Kroger Co. (NYSE: KR) had just recovered almost 10% before that October 9 cut-off and shares did go another 10% up before coming back down.  Shares were at $22.22 at the time and are still $22.50 as of Friday. That is a 1% gain compared to a gain in Safeway (NYSE: SWY) of over 4%; and Kroger is still up only about 16% since March’s lows.  The stock trades at 10.6 times Fiscal Jan-2011 earnings estimates and it would still have to rally over 30% before its 52-week highs came back into play.  The rally left it behind, but it seems investors do not care one way or the other.  The stock is cheap for value investors and probably has very limited downside based on all of the available data, but there is just no excitement to be found here.
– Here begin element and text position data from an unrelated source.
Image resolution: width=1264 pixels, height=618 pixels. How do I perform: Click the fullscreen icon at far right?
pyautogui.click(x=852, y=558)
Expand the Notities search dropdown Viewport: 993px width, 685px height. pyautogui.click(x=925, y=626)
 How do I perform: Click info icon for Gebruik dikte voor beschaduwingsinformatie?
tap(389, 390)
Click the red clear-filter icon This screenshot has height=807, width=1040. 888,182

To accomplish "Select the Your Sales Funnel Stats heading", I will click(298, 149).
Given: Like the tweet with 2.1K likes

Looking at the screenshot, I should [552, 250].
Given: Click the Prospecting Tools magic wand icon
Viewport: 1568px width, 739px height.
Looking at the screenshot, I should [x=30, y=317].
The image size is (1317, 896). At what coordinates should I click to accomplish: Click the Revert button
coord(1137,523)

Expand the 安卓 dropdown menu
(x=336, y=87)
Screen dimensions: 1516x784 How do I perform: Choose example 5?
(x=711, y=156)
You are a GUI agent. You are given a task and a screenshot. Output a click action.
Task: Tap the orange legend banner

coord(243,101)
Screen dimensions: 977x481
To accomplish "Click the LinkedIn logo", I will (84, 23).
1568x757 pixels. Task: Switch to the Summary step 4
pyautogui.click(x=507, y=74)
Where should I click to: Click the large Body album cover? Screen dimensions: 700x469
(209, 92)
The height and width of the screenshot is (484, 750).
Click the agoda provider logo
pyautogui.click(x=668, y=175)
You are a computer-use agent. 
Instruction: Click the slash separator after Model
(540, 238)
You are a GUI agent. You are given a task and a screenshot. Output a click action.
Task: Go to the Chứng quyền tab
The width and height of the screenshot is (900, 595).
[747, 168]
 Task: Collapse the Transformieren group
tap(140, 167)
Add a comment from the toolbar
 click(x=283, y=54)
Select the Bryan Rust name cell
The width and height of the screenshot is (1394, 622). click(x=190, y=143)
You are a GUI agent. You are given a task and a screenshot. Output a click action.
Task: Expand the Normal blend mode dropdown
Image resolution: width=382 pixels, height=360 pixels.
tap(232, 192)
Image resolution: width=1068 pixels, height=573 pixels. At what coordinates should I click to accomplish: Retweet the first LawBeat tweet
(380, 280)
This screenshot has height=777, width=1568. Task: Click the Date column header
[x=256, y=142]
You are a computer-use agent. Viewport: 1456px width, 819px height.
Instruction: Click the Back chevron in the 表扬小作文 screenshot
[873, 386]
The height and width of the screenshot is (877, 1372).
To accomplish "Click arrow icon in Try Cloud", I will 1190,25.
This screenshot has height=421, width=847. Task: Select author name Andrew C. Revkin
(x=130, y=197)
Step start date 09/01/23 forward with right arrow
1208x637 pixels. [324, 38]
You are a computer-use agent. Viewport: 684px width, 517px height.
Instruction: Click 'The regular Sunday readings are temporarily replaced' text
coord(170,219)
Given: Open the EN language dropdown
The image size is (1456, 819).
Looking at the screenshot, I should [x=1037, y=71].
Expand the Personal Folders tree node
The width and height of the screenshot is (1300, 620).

Orbital Sciences Corp. (NYSE: ORB) is one of the key stocks for investors who want to invest in the development of outer space.  Yet something isn’t working here.  On October 9, this was at $14.73, yet shares are down over 11% since then at $13.05.  This stock is also the riskiest of all these underperforming stocks as its main operations are in small space and rocket systems, as well as GEO satellites for communications and broadcasting and LEO spacecraft that perform remote sensing and scientific research.  Orbital is now only up 7.7% from the March lows and it would have to run 50% to hit 52-week highs and could still double before hitting highs of 2008.  Earnings estimates have come down substantially, on what appears to be based upon guidance from its last earnings.  Loral Space & Communications (NASDAQ: LORL) is a comparable stock, and it is up both exponentially from recent lows and almost at 52-week highs.

Leap Wireless International Inc. (NASDAQ: LEAP) and MetroPCS Communications Inc. (NYSE: PCS) are thought of in almost the same light by the investment community.  The market has not favored telecom stocks, and both are in the prepaid or no-contract segment of the economy.  Based upon how many people have made poor and/or cash- strapped over the last 24 months, both companies should have a mountain of subscribers to fight over.  Yet there is now major carrier competition and they are probably dwindling each other in some markets.  Leap’s shares were at $16.15 on October 9, and they are down over 5% at $15.28 now.  MetroPCS is even worse as shares were at $8.07 on October 9 and are now at $6.60 for an added 18% loss.  There was a merger attempt here once which failed, and it seems that price might need to get a gut-check.  A stock-for-stock deal would keep holders from being forced into a loss position if the merger were all-cash.  This may be a time of need rather than a time of choice for these two.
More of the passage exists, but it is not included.